- **WRITTEN EXERCISE**:
Please copy the lines below word for word, starting with the line that contains "Given: Click the F shortcut key badge" and continuing through the end of the lines. Leave the pictures out of your answer.
** Begin DATASET EXCERPTS **
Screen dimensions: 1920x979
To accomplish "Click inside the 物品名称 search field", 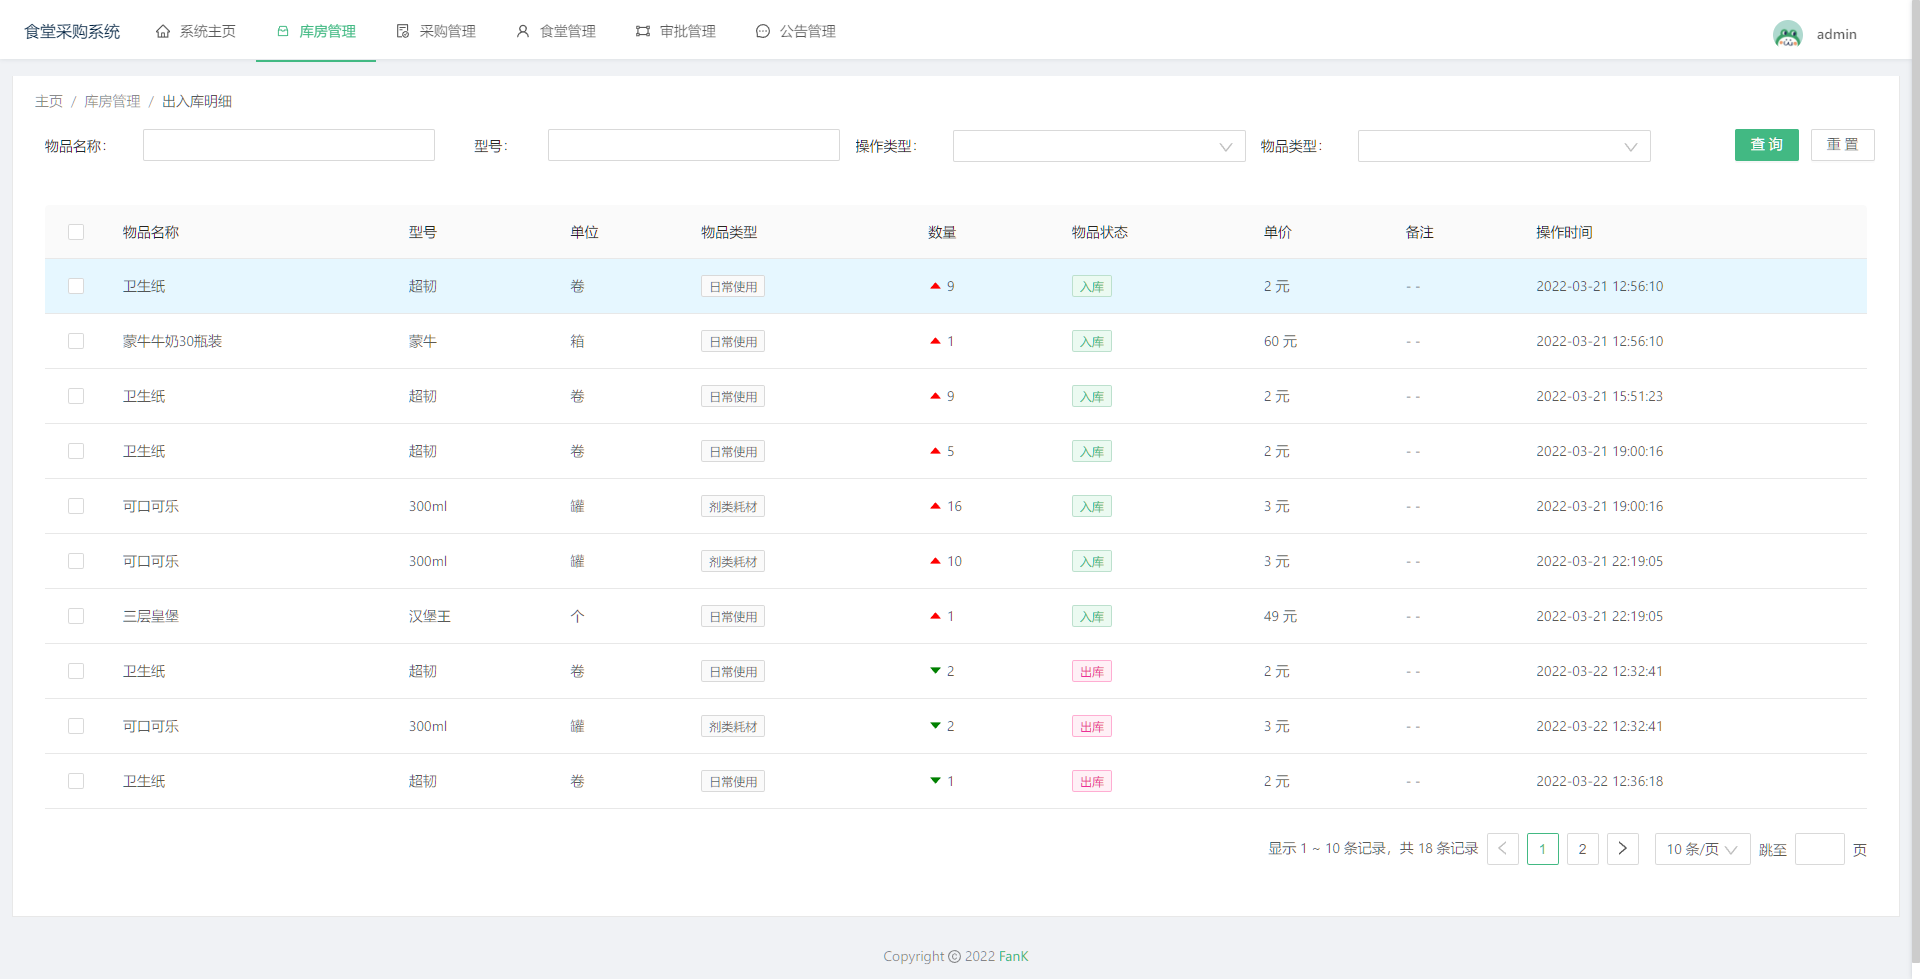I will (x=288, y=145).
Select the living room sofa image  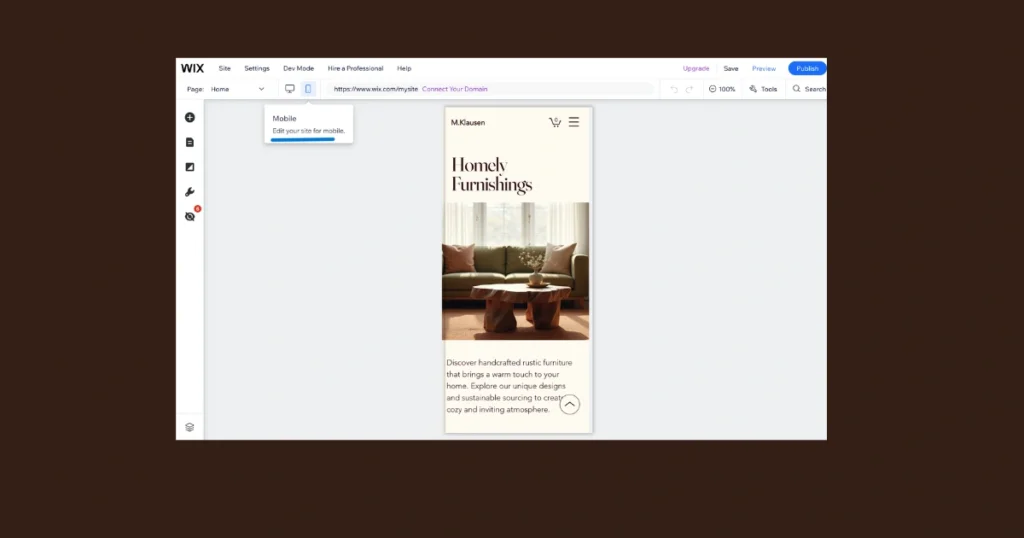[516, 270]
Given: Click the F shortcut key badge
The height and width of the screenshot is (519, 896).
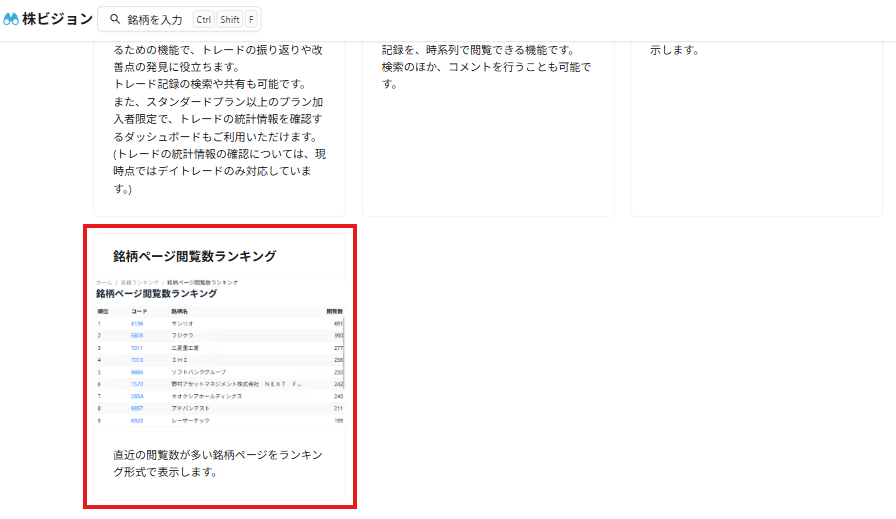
** End DATASET EXCERPTS **
- **TASK OUTPUT**:
Given: Click the F shortcut key badge
The height and width of the screenshot is (519, 896).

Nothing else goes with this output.